As a part of the coping process, it’s very helpful to create a memorial to your parent. This may be an official funeral or a church memorial, or a symbolic memorial such as making a donation in their memory, or planting of a tree. Think of what your parent would have wanted to be remembered by.

Draw on Your Faith

Death of a parent should serve as a reminder that in a big scheme of things, death is not the end of the road, but actually the continuation of the journey. Draw on your faith, to acknowledge this process, and pray for your parent’s spirit as it moves on.

Also, give thanks for the good times and memories that you’ve shared together in this life. Give thanks for the lessons you were taught by your parent and for the their love for you. Try to understand and embrace the cycle that we are all a part of.

In Conclusion

While death ended your parents physical life on Earth, it does not end your relationship with them. You are still their child and they will remain being your parent. Now that the spirit is set free, your bond can be stronger than ever. Remember that as long as you carry their memory in your heart, you will always be together. Take comfort in knowing that your parent still loves you.

Live well. Vlad

6 Responses to coping with death of a parent

  1. James April 19, 2012 at 1:26 am #

    Both of my parents are living, but both of them are also in their 70’s… A couple years ago it started to really hit me about them being gone at some point…

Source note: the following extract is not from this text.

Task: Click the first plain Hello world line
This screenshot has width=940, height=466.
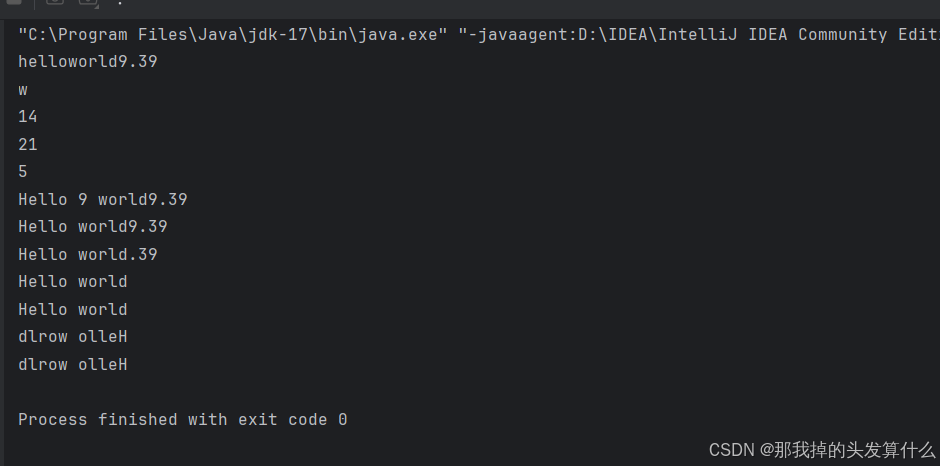Action: 73,282
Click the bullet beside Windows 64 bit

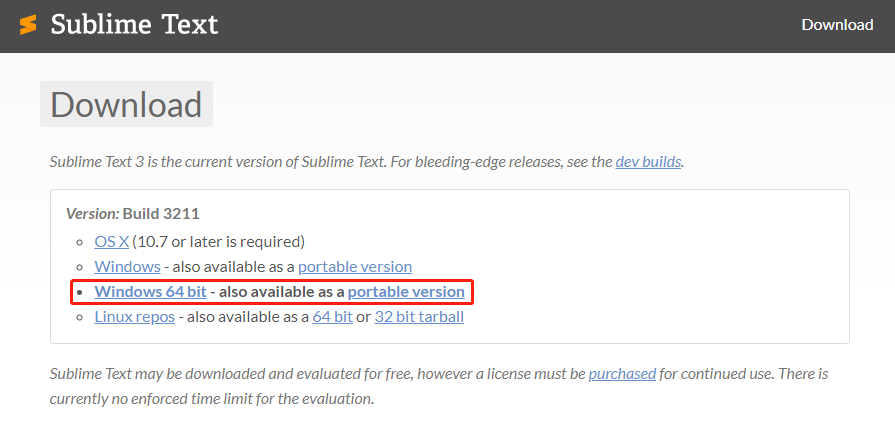(82, 293)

    The thing is, My Mom is My Closest Friend in the World… She’s basically My Best Friend…. Which has been great, but my god, I can’t imagine not having her to talk to anymore

    I am close to My Brother as well, but he’s been away for years living with his own Family

    Thanks for the Article, hopefully they’ll be around for a while, but it’s impossible to imagine how it will affect me

    DarkJade-

    • Vlad April 19, 2012 at 5:39 pm #

      Hi James, thanks for commenting. I am also very close to my mother, who is also in her 70’s. Try to spend time with your parents now. Don’t leave anything unsaid, express your love to them. Let them share their experiences with you. I find that there is so much I now wish I had talked about with my father.

      Hope this helps some!

      Vlad

  2. Suraj April 19, 2012 at 6:39 am #

    Useful suggestions here, Vlad. When my mum died, she was 50 and I was 25, so perhaps I was caught between thoughts around abandonment and my own mortality.

    At the time, what really helped me was to draw from the treasury of my faith and contemplate on the seed thought of what is permanent vs what is transitory (anitya bhavna).

    As for sharing feelings, what may help other readers is to book sessions with a bereavement support visitor. In many towns and cities, this is typically a free service. A visitor is not a counsellor, but an impartial person to speak with to help understand our own feelings about the loss.

    Vlad, I look forward to reading more about each of the areas you have covered in the post.

    Suraj

    • Vlad April 19, 2012 at 5:47 pm #

      Suraj, thank you for sharing! You bring up really good points here. I agree with you about the impermanence of this life. Having a strong faith and spiritual connection, makes a huge difference when dealing with death.

      Dealing with grief should also reinforces that spirituality. Without suffering, we would have no reason to turn our attention to the Infinite.

      Be well, Vlad

      • Suraj April 19, 2012 at 10:28 pm #

        There are at least two triggers for turning our attention to the Infinite. One of the most common ways is through suffering and wanting freedom from it. The other is recognising how all worldly pleasures are merely temporary, seeking eternal bliss, and starting with the question “Who am I?”

        • Vlad April 20, 2012 at 2:10 am #

          Well put, Suraj. Thank you for the reminder of this timeless wisdom!

          By the way, I like the message of your blog.